Name every person identified by name in the passage on weakening environmental rules that follows.

[EXTRACT PROVIDED]
(begin)

This is a process that actually began with the UPA government, which replaced the feisty environment minister Jairam Ramesh with the more pliant Jayanthi Natarajan.
With industry lobbies still crying wolf, she too made way for Veerappa Moily, the petroleum and natural gas minister, without the UPA seeing anything contradictory in someone holding both those responsibilities.
In just a month, Moily issued permits for a hundred projects worth $40 billion which had been stuck, including the $12.6 billion Posco steel plant in Orissa — the country’s single-biggest foreign direct investment — that was blocked since 2005. In 2010, Ramesh had ordered the Orissa government to halt land acquisition because the project violated the Forest Rights Act. As of this July, projects worth Rs. 227 billion were stalled in the country.
Even after the poll debacle, the Congress government in Maharashtra is trying to water down regulations, mindful that it may have only few months left in power. The water resources (formerly irrigation) department has permitted construction worth Rs. 500 crore on the Krishna Marathwada lift irrigation scheme over seven years without environmental clearances.
It has feebly assured the ministry of environment and forests (MoEF) that it will behave in future.
The MoEF is itself going easy on irrigation projects. Those below 2,000 hectares need not apply for clearances any longer, while those below 10,000 hectares can be sanctioned by state governments.
Since Mumbai is any politician’s golden goose, the state government has asked the MoEF to drastically revise the Coastal Regulation Zone (CRZ) rules. At present, 38% of the city’s 437 sq km falls in the CRZ II belt, where a promoter can construct space 1.33 times the size of the plot the building occupies.
This can go up to 4 times with various incentives, which amounts to ‘open sesame’ for builders. Union environment minister Prakash Javadekar may grant this request, since a BJP-Shiv Sena government is virtually assured in Maharashtra later this year.
Javadekar has been working overtime to dilute regulations. He has ensured that mines which extract less than 16 million tonnes of coal a year and want to increase their output by half no longer have to hold a public hearing. The government’s appeal to mine owners to accept public scrutiny and protect the environment does not reassure anyone.
Similarly, gram sabhas need not be consulted before companies begin prospecting in forests and diverting land to industrial use, which waters down the Forest Rights Act.

(end)

[MATERIAL]
(begin)

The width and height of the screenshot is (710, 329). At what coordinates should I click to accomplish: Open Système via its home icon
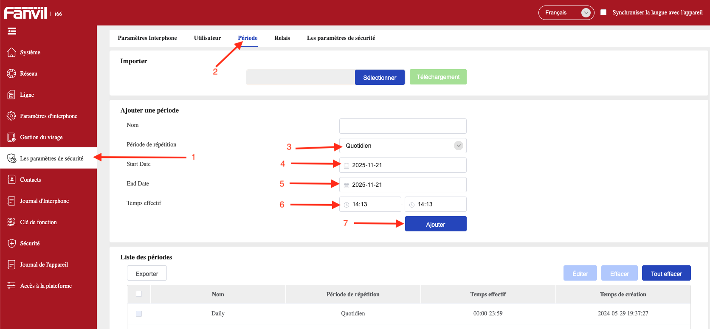(11, 52)
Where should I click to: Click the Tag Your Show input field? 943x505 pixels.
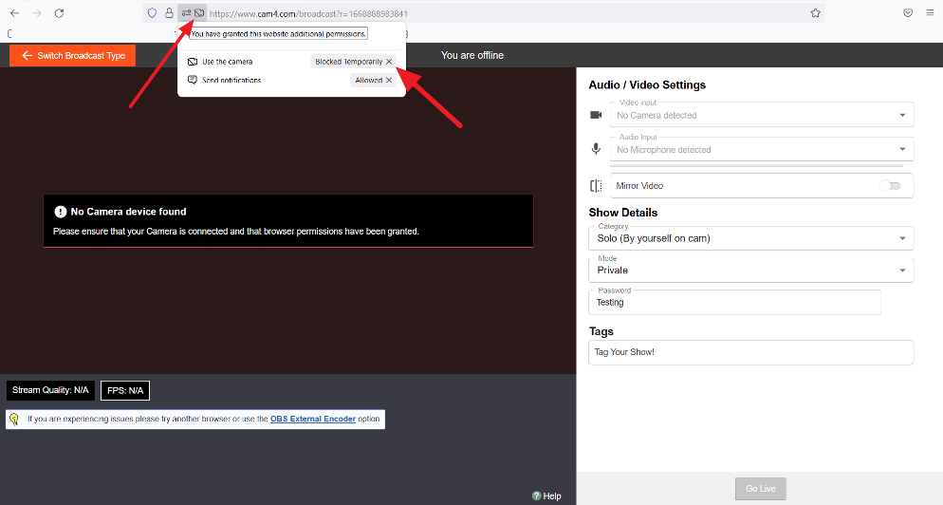(x=750, y=352)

(end)

[RIGHT ANSWER] Jairam Ramesh, Jayanthi Natarajan, Veerappa Moily, Prakash Javadekar